Output all entries verbatim.

··· MATERIAL TO PROCESS

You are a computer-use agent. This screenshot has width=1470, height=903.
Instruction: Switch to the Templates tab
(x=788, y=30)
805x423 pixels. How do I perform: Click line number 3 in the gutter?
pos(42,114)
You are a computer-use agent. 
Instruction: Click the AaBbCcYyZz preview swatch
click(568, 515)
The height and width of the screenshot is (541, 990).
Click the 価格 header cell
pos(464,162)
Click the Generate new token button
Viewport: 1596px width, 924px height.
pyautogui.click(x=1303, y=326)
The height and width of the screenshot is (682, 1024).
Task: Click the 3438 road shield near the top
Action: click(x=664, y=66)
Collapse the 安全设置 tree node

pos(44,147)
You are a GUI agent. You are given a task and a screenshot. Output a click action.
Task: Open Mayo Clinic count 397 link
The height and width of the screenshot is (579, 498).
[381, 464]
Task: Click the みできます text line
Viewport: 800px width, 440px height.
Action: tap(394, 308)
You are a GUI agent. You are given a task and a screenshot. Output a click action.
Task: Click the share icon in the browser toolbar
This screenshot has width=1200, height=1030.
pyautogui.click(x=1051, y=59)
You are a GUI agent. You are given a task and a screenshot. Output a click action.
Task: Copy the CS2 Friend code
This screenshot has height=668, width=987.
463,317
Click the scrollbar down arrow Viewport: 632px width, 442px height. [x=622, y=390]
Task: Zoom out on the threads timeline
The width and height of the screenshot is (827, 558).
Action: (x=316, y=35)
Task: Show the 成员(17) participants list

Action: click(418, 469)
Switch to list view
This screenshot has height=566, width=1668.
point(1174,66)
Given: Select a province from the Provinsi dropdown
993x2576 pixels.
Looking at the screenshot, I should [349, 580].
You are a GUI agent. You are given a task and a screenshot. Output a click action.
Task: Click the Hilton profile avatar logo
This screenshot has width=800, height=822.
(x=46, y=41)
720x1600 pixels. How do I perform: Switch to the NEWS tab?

······

* _ANSWER TO THIS EXERCISE_
You are a computer-use agent. This screenshot has width=1470, height=903.
Instruction: Switch to the Templates tab
(x=788, y=30)
805x423 pixels. How do I perform: Click line number 3 in the gutter?
pos(42,114)
You are a computer-use agent. 
Instruction: Click the AaBbCcYyZz preview swatch
click(568, 515)
The height and width of the screenshot is (541, 990).
Click the 価格 header cell
pos(464,162)
Click the Generate new token button
Viewport: 1596px width, 924px height.
pyautogui.click(x=1303, y=326)
The height and width of the screenshot is (682, 1024).
Task: Click the 3438 road shield near the top
Action: click(x=664, y=66)
Collapse the 安全设置 tree node

pos(44,147)
You are a GUI agent. You are given a task and a screenshot. Output a click action.
Task: Open Mayo Clinic count 397 link
The height and width of the screenshot is (579, 498).
[381, 464]
Task: Click the みできます text line
Viewport: 800px width, 440px height.
Action: tap(394, 308)
You are a GUI agent. You are given a task and a screenshot. Output a click action.
Task: Click the share icon in the browser toolbar
This screenshot has width=1200, height=1030.
pyautogui.click(x=1051, y=59)
You are a GUI agent. You are given a task and a screenshot. Output a click action.
Task: Copy the CS2 Friend code
This screenshot has height=668, width=987.
463,317
Click the scrollbar down arrow Viewport: 632px width, 442px height. [x=622, y=390]
Task: Zoom out on the threads timeline
The width and height of the screenshot is (827, 558).
Action: (x=316, y=35)
Task: Show the 成员(17) participants list

Action: click(418, 469)
Switch to list view
This screenshot has height=566, width=1668.
point(1174,66)
Given: Select a province from the Provinsi dropdown
993x2576 pixels.
Looking at the screenshot, I should [349, 580].
You are a GUI agent. You are given a task and a screenshot. Output a click action.
Task: Click the Hilton profile avatar logo
This screenshot has width=800, height=822.
(x=46, y=41)
720x1600 pixels. How do I perform: Switch to the NEWS tab?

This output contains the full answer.